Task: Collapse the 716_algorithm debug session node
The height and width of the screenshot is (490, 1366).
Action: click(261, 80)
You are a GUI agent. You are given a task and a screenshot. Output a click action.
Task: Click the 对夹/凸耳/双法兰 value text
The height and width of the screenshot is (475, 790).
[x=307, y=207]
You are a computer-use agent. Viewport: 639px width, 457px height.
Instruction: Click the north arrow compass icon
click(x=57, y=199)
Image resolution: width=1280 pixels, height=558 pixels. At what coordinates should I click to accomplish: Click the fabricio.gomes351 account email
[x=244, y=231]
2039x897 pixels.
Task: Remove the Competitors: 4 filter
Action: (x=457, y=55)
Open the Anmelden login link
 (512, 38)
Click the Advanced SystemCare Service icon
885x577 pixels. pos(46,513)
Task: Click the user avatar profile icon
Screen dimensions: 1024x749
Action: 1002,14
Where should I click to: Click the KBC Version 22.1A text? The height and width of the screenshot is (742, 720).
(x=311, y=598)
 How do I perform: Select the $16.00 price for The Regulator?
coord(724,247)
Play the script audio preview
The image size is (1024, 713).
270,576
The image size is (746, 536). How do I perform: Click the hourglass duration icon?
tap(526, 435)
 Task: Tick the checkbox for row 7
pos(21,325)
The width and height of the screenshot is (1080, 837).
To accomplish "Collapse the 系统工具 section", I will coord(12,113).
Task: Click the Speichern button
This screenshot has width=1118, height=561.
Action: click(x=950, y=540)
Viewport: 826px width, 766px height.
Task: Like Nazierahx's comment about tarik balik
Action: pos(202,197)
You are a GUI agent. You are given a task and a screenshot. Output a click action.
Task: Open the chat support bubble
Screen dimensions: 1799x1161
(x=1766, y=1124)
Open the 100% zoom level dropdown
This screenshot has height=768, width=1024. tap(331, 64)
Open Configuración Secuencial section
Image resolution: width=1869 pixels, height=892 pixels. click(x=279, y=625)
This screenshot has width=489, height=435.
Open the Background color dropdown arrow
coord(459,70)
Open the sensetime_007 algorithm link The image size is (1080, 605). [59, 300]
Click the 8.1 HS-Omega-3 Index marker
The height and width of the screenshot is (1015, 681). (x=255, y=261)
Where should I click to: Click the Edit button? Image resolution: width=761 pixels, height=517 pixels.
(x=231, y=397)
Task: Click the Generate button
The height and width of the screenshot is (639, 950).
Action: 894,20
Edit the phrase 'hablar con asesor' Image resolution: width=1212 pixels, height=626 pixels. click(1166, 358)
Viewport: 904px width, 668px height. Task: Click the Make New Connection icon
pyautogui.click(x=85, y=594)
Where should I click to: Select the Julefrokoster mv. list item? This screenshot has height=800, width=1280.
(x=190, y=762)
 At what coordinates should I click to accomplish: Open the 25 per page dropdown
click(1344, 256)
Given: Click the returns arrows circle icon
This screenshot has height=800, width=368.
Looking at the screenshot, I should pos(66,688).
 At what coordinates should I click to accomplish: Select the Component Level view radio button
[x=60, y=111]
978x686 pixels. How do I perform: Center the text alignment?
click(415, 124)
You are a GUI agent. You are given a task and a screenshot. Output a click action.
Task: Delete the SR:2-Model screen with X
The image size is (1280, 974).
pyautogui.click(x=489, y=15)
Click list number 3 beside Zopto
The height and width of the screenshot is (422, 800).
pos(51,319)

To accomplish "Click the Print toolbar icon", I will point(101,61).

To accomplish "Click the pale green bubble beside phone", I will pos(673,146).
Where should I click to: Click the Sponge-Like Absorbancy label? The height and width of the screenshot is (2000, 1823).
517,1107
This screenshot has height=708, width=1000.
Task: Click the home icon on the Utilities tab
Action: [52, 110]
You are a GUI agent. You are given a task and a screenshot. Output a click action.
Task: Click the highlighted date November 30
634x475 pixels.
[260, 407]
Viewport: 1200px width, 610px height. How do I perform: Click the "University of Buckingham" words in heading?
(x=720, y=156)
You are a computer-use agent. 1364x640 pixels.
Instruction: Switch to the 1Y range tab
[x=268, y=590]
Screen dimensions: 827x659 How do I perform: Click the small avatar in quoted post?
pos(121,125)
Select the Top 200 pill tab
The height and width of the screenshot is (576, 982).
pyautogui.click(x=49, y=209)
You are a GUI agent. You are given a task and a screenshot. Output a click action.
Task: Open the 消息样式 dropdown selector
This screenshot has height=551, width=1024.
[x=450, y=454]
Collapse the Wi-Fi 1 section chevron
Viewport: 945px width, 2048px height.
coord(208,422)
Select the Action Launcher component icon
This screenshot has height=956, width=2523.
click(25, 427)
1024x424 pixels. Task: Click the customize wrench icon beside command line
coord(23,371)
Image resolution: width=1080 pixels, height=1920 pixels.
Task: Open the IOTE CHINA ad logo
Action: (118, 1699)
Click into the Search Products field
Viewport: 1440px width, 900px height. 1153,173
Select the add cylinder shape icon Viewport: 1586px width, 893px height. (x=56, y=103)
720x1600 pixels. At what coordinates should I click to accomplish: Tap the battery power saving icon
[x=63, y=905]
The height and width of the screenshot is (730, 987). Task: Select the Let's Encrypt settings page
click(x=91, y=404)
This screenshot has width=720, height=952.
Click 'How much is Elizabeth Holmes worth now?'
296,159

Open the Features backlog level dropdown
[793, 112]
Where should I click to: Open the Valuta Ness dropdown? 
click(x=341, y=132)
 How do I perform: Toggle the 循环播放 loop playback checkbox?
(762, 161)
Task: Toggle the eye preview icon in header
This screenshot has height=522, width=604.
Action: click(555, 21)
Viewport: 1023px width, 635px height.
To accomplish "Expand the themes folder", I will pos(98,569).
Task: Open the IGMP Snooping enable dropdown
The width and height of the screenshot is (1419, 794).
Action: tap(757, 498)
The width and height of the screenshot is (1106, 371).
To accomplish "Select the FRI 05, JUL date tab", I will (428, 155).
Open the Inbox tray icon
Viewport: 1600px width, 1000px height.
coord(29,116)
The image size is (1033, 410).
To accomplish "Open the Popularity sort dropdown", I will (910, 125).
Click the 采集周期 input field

^^^^^^^^^^^^^^^^

Problem to work on:
Filter the records, keeping only lines that contain "computer", and show those lines.

Response area:
You are a computer-use agent. Viewport: 639px width, 457px height.
You are a computer-use agent. 1364x640 pixels.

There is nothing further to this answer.